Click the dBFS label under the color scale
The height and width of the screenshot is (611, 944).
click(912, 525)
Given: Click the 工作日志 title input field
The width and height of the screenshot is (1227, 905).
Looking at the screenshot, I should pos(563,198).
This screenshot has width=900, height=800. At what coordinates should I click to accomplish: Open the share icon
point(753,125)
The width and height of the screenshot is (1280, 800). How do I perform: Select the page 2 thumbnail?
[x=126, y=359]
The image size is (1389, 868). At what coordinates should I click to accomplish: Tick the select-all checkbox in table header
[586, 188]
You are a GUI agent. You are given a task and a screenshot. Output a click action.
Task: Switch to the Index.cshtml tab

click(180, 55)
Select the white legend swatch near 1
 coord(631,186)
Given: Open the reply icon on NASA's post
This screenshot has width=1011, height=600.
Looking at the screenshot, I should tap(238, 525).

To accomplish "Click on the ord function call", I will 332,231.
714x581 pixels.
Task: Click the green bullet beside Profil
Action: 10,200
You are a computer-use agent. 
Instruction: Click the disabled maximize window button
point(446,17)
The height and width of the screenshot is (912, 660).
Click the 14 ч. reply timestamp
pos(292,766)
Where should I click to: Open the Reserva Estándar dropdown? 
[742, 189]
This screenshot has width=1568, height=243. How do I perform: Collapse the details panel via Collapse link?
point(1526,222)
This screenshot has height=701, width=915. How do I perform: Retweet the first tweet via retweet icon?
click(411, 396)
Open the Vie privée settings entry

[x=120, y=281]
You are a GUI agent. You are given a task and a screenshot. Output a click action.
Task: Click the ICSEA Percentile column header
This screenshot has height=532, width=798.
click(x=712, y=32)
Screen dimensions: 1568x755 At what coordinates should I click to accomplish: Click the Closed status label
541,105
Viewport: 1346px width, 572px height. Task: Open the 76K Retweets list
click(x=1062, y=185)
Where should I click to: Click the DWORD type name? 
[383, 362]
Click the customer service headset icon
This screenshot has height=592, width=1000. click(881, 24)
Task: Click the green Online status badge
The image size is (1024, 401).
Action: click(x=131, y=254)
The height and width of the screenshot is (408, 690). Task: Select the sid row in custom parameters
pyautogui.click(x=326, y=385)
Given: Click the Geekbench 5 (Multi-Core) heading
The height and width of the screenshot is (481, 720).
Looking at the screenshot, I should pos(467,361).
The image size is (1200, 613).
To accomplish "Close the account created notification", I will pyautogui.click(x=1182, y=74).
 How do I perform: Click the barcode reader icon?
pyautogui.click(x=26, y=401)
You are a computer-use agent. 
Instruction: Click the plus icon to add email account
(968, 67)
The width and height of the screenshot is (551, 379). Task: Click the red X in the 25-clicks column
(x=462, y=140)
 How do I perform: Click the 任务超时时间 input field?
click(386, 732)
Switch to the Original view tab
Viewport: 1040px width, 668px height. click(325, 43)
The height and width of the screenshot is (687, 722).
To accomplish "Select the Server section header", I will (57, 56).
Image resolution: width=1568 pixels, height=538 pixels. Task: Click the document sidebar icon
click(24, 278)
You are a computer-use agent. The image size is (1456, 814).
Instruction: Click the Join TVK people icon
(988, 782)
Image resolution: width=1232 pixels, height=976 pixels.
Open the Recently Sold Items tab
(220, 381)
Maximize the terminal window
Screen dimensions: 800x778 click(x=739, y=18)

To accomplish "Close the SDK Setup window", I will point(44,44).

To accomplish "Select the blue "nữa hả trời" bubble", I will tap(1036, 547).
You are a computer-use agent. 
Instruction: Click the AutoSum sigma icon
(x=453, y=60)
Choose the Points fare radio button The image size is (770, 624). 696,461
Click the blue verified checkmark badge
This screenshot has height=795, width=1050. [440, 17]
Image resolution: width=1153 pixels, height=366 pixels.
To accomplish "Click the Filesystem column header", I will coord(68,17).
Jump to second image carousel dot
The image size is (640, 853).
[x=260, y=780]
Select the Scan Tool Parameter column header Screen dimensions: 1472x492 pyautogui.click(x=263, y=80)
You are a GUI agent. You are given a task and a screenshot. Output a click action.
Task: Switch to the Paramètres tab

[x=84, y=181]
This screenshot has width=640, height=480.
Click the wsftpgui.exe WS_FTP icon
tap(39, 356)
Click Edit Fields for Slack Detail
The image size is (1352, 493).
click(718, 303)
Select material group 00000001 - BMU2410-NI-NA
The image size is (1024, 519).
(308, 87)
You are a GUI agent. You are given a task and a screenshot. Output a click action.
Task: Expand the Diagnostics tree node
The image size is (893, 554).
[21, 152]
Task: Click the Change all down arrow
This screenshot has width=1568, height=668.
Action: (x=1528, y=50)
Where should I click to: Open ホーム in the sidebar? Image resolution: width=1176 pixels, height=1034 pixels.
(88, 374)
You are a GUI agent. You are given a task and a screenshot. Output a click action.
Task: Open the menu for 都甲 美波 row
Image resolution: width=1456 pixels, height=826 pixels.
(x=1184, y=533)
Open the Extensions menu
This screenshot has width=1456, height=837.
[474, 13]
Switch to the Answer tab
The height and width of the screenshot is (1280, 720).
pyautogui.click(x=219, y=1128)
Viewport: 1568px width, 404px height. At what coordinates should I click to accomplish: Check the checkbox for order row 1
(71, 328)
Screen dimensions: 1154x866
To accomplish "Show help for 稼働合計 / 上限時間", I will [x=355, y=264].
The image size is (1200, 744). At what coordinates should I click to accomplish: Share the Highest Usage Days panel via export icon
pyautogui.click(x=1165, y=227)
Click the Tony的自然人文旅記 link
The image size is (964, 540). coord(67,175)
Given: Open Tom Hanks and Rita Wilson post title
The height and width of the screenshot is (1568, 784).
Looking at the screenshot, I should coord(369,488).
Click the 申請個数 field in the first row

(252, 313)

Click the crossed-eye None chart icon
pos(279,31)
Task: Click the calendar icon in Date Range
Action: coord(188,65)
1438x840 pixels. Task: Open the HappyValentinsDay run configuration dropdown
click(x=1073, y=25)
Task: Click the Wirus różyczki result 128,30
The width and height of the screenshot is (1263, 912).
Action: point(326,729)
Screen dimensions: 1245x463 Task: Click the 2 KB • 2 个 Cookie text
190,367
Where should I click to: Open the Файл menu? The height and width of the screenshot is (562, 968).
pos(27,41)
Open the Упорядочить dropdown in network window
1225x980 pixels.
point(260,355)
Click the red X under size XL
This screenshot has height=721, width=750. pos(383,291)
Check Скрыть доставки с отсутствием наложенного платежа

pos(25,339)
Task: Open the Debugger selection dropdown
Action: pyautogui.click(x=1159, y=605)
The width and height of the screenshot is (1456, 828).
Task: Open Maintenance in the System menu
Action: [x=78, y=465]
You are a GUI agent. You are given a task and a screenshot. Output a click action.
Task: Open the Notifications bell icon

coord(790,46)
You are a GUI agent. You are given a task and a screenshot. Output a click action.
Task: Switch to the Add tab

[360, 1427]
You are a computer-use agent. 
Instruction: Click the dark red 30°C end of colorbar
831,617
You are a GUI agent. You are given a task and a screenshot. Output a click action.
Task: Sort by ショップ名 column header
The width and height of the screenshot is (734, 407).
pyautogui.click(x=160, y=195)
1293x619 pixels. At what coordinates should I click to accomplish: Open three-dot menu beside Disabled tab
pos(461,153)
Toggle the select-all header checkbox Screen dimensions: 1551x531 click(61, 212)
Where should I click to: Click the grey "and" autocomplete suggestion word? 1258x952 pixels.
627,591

+-------+

**TASK BRIEF:** Return all the data above, unaltered and complete.

**EXERCISE ANSWER:**
Click the dBFS label under the color scale
The height and width of the screenshot is (611, 944).
click(912, 525)
Given: Click the 工作日志 title input field
The width and height of the screenshot is (1227, 905).
Looking at the screenshot, I should pos(563,198).
This screenshot has width=900, height=800. At what coordinates should I click to accomplish: Open the share icon
point(753,125)
The width and height of the screenshot is (1280, 800). How do I perform: Select the page 2 thumbnail?
[x=126, y=359]
The image size is (1389, 868). At what coordinates should I click to accomplish: Tick the select-all checkbox in table header
[586, 188]
You are a GUI agent. You are given a task and a screenshot. Output a click action.
Task: Switch to the Index.cshtml tab

click(180, 55)
Select the white legend swatch near 1
 coord(631,186)
Given: Open the reply icon on NASA's post
This screenshot has width=1011, height=600.
Looking at the screenshot, I should tap(238, 525).

To accomplish "Click on the ord function call", I will 332,231.
714x581 pixels.
Task: Click the green bullet beside Profil
Action: 10,200
You are a computer-use agent. 
Instruction: Click the disabled maximize window button
point(446,17)
The height and width of the screenshot is (912, 660).
Click the 14 ч. reply timestamp
pos(292,766)
Where should I click to: Open the Reserva Estándar dropdown? 
[742, 189]
This screenshot has width=1568, height=243. How do I perform: Collapse the details panel via Collapse link?
point(1526,222)
This screenshot has height=701, width=915. How do I perform: Retweet the first tweet via retweet icon?
click(411, 396)
Open the Vie privée settings entry

[x=120, y=281]
You are a GUI agent. You are given a task and a screenshot. Output a click action.
Task: Click the ICSEA Percentile column header
This screenshot has height=532, width=798.
click(x=712, y=32)
Screen dimensions: 1568x755 At what coordinates should I click to accomplish: Click the Closed status label
541,105
Viewport: 1346px width, 572px height. Task: Open the 76K Retweets list
click(x=1062, y=185)
Where should I click to: Click the DWORD type name? 
[383, 362]
Click the customer service headset icon
This screenshot has height=592, width=1000. click(881, 24)
Task: Click the green Online status badge
The image size is (1024, 401).
Action: click(x=131, y=254)
The height and width of the screenshot is (408, 690). Task: Select the sid row in custom parameters
pyautogui.click(x=326, y=385)
Given: Click the Geekbench 5 (Multi-Core) heading
The height and width of the screenshot is (481, 720).
Looking at the screenshot, I should pos(467,361).
The image size is (1200, 613).
To accomplish "Close the account created notification", I will pyautogui.click(x=1182, y=74).
 How do I perform: Click the barcode reader icon?
pyautogui.click(x=26, y=401)
You are a computer-use agent. 
Instruction: Click the plus icon to add email account
(968, 67)
The width and height of the screenshot is (551, 379). Task: Click the red X in the 25-clicks column
(x=462, y=140)
 How do I perform: Click the 任务超时时间 input field?
click(386, 732)
Switch to the Original view tab
Viewport: 1040px width, 668px height. click(325, 43)
The height and width of the screenshot is (687, 722).
To accomplish "Select the Server section header", I will (57, 56).
Image resolution: width=1568 pixels, height=538 pixels. Task: Click the document sidebar icon
click(24, 278)
You are a computer-use agent. The image size is (1456, 814).
Instruction: Click the Join TVK people icon
(988, 782)
Image resolution: width=1232 pixels, height=976 pixels.
Open the Recently Sold Items tab
(220, 381)
Maximize the terminal window
Screen dimensions: 800x778 click(x=739, y=18)

To accomplish "Close the SDK Setup window", I will point(44,44).

To accomplish "Select the blue "nữa hả trời" bubble", I will tap(1036, 547).
You are a computer-use agent. 
Instruction: Click the AutoSum sigma icon
(x=453, y=60)
Choose the Points fare radio button The image size is (770, 624). 696,461
Click the blue verified checkmark badge
This screenshot has height=795, width=1050. [440, 17]
Image resolution: width=1153 pixels, height=366 pixels.
To accomplish "Click the Filesystem column header", I will coord(68,17).
Jump to second image carousel dot
The image size is (640, 853).
[x=260, y=780]
Select the Scan Tool Parameter column header Screen dimensions: 1472x492 pyautogui.click(x=263, y=80)
You are a GUI agent. You are given a task and a screenshot. Output a click action.
Task: Switch to the Paramètres tab

[x=84, y=181]
This screenshot has width=640, height=480.
Click the wsftpgui.exe WS_FTP icon
tap(39, 356)
Click Edit Fields for Slack Detail
The image size is (1352, 493).
click(718, 303)
Select material group 00000001 - BMU2410-NI-NA
The image size is (1024, 519).
(308, 87)
You are a GUI agent. You are given a task and a screenshot. Output a click action.
Task: Expand the Diagnostics tree node
The image size is (893, 554).
[21, 152]
Task: Click the Change all down arrow
This screenshot has width=1568, height=668.
Action: (x=1528, y=50)
Where should I click to: Open ホーム in the sidebar? Image resolution: width=1176 pixels, height=1034 pixels.
(88, 374)
You are a GUI agent. You are given a task and a screenshot. Output a click action.
Task: Open the menu for 都甲 美波 row
Image resolution: width=1456 pixels, height=826 pixels.
(x=1184, y=533)
Open the Extensions menu
This screenshot has width=1456, height=837.
[474, 13]
Switch to the Answer tab
The height and width of the screenshot is (1280, 720).
pyautogui.click(x=219, y=1128)
Viewport: 1568px width, 404px height. At what coordinates should I click to accomplish: Check the checkbox for order row 1
(71, 328)
Screen dimensions: 1154x866
To accomplish "Show help for 稼働合計 / 上限時間", I will [x=355, y=264].
The image size is (1200, 744). At what coordinates should I click to accomplish: Share the Highest Usage Days panel via export icon
pyautogui.click(x=1165, y=227)
Click the Tony的自然人文旅記 link
The image size is (964, 540). coord(67,175)
Given: Open Tom Hanks and Rita Wilson post title
The height and width of the screenshot is (1568, 784).
Looking at the screenshot, I should coord(369,488).
Click the 申請個数 field in the first row

(252, 313)

Click the crossed-eye None chart icon
pos(279,31)
Task: Click the calendar icon in Date Range
Action: coord(188,65)
1438x840 pixels. Task: Open the HappyValentinsDay run configuration dropdown
click(x=1073, y=25)
Task: Click the Wirus różyczki result 128,30
The width and height of the screenshot is (1263, 912).
Action: point(326,729)
Screen dimensions: 1245x463 Task: Click the 2 KB • 2 个 Cookie text
190,367
Where should I click to: Open the Файл menu? The height and width of the screenshot is (562, 968).
pos(27,41)
Open the Упорядочить dropdown in network window
1225x980 pixels.
point(260,355)
Click the red X under size XL
This screenshot has height=721, width=750. pos(383,291)
Check Скрыть доставки с отсутствием наложенного платежа

pos(25,339)
Task: Open the Debugger selection dropdown
Action: pyautogui.click(x=1159, y=605)
The width and height of the screenshot is (1456, 828).
Task: Open Maintenance in the System menu
Action: [x=78, y=465]
You are a GUI agent. You are given a task and a screenshot. Output a click action.
Task: Open the Notifications bell icon

coord(790,46)
You are a GUI agent. You are given a task and a screenshot. Output a click action.
Task: Switch to the Add tab

[360, 1427]
You are a computer-use agent. 
Instruction: Click the dark red 30°C end of colorbar
831,617
You are a GUI agent. You are given a task and a screenshot. Output a click action.
Task: Sort by ショップ名 column header
The width and height of the screenshot is (734, 407).
pyautogui.click(x=160, y=195)
1293x619 pixels. At what coordinates should I click to accomplish: Open three-dot menu beside Disabled tab
pos(461,153)
Toggle the select-all header checkbox Screen dimensions: 1551x531 click(61, 212)
Where should I click to: Click the grey "and" autocomplete suggestion word? 1258x952 pixels.
627,591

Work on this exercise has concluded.